Tolstoy, the Christian romantic speaking alongside Tennyson and Hopkins and MacDonald and other aging knights of the former kingdom, likewise celebrated those forms of beauty, but sought to direct aesthetic analysis toward extrinsic principles, categories of honor and nobility and devotion and benevolence.
In this book, I will consider both but lean toward the latter; that is, the way the aesthetic beauty of a film evokes external categories of beauty that arouse bittersweet inner realities of the heart. Our interest will be less on the specific categories formed in the mind than on the experience of those longings in the heart, and what those experiences suggest; and by heart
I mean an aspect of soul, the substance which creates our emotional responses, not the responses themselves. The art which moves us most deeply taps most deeply into the tender tendencies that define us as human. We long for love, and we long for heaven, for we sense we are made for both. We weep in those dearest moments of a film because we have lost hold of elements of our own time. In fact, we have lost and lost again and fear losing even more.
Though this analysis will, therefore, incline toward the metaphysical, the arguments will be more definite than would come from a purely aesthetic analysis of beauty. It is easier to identify the experiences a work of art brings us to recall and that move us than it is to explain why one work of art brings those experiences into sharper relief than another.
Harder yet are the levels of beauty achieved between kinds of art, say, painting versus music versus theater versus film. The influence of the film version of A River Runs Through It differs from that of Norman Maclean’s source novel, which is why conversations about the merits or demerits of a novel to film adaptation so often seem tedious.
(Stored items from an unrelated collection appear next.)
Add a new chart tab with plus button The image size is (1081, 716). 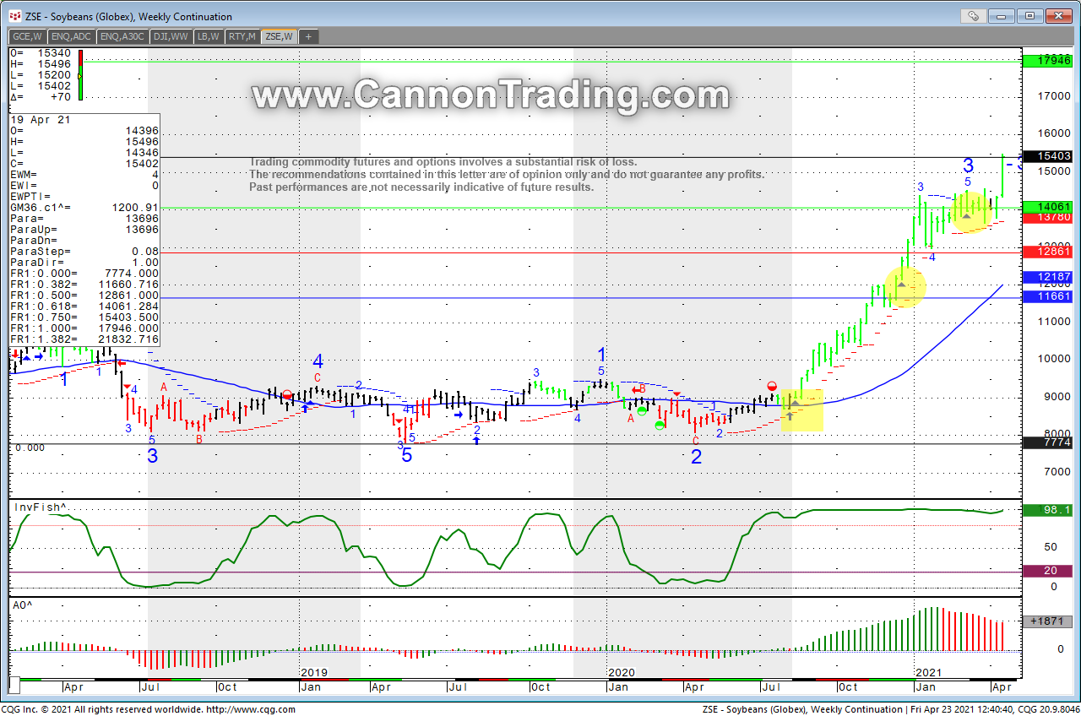pos(308,36)
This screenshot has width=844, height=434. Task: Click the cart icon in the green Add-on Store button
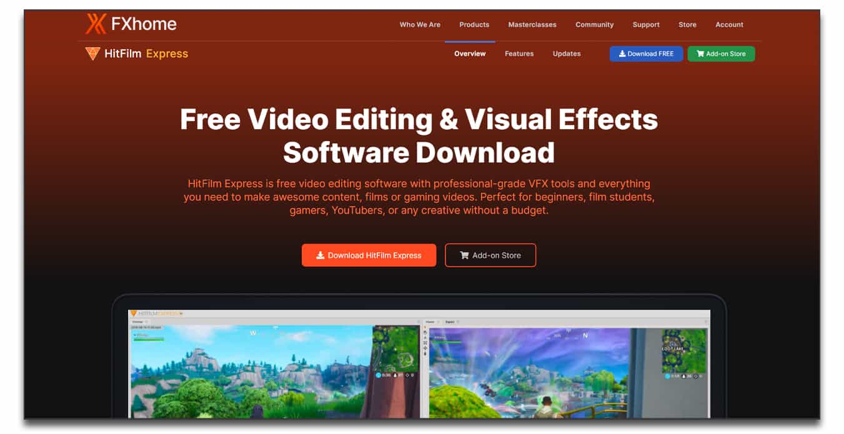[x=700, y=54]
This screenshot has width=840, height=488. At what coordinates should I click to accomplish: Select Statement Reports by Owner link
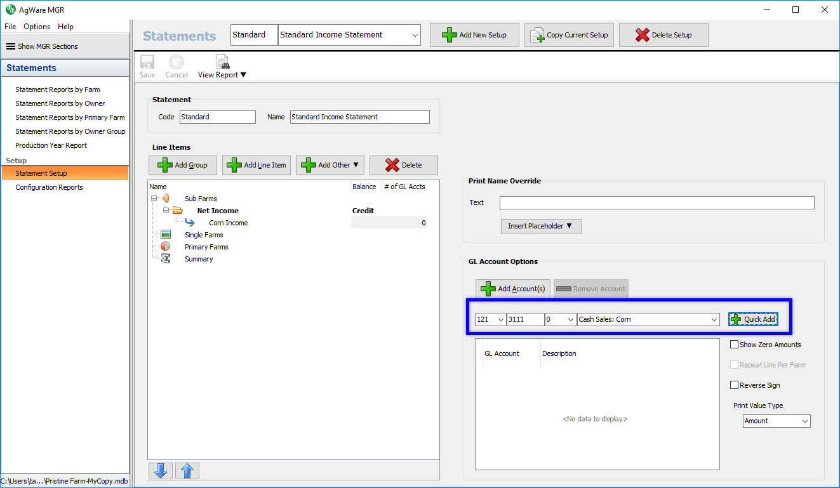60,103
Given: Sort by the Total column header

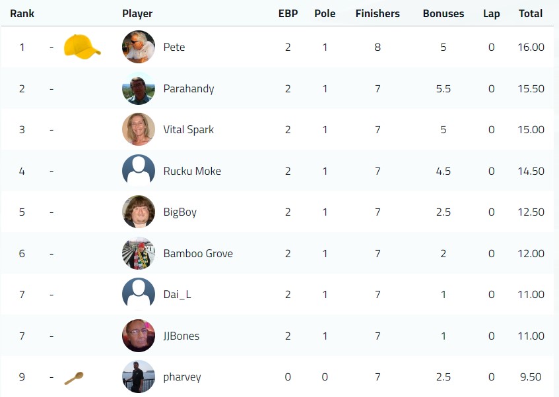Looking at the screenshot, I should tap(531, 14).
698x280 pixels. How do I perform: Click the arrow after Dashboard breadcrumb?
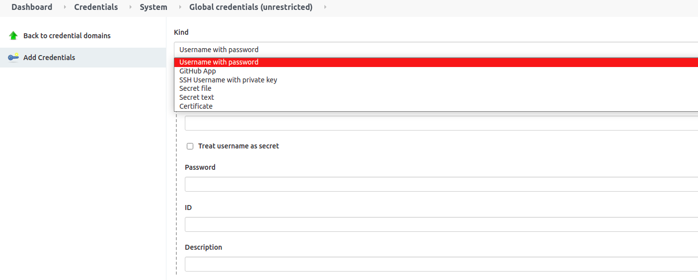[x=65, y=7]
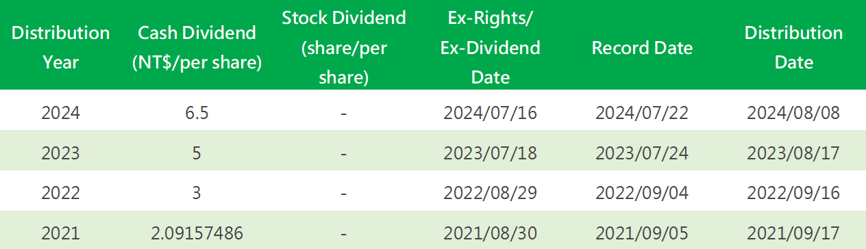Select the 6.5 cash dividend value
Viewport: 866px width, 249px height.
tap(197, 113)
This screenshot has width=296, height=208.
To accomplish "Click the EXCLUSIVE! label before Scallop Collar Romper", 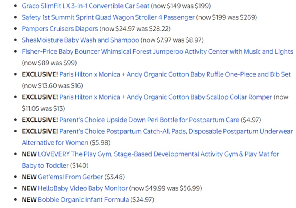I will point(40,97).
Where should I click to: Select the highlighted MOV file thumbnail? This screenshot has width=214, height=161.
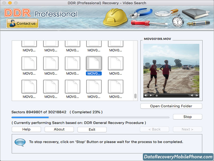coord(94,64)
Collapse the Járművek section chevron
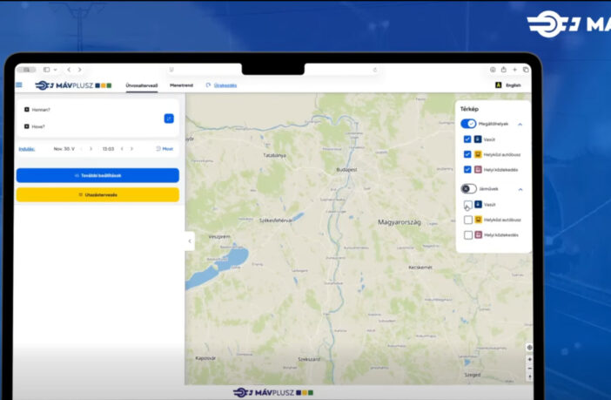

Nonetheless, the significant form
that moves us in such a film seems a question worth addressing, and it will be in a chapter to follow. Film like all art functions as vehicle of expression regarding truth in ways unavailable to complementary forms of art, and those vehicles of expression must be described if we are to talk at all about why this something is beautiful and why it means what it does.
The essays in this collection are also, of course, grounded in my personal experiences with certain films. After all, our personal experience of a particular emotion
derives in large part from the tender points of our own losses; yet most readers will readily identify with them. The analyses will trace the form of each film to describe the internal system that becomes the film’s beautiful language of evocation—its narrative structure, thematic arrangement, elements of style. Then the analyses will take the second logical step and address the relationship between the form of the work and the larger world of forms beyond it, those that warm the heart and light up the path which ends in our mysterious longing for divine love and heaven.
It is simpler to capture all this by using the terms associated with religious matters: when a film achieves a formal beauty, it incarnates a type of mystery, and the concomitant realization in we the viewer provokes something analogous to a mystical vision. We are awakened by the art to our immortality and to intimations of the divine power that birthed us in time and for time. Thus, broken free from cultural and temperamental restraints we have no recourse but to respond in an elevated way, our words too elusive to express well our thoughts. With inarticulate groanings we tell of our lost loves and hope that they likewise grieve our absence; we respond in tears the way we may shudder in the presence of a ghost in the house.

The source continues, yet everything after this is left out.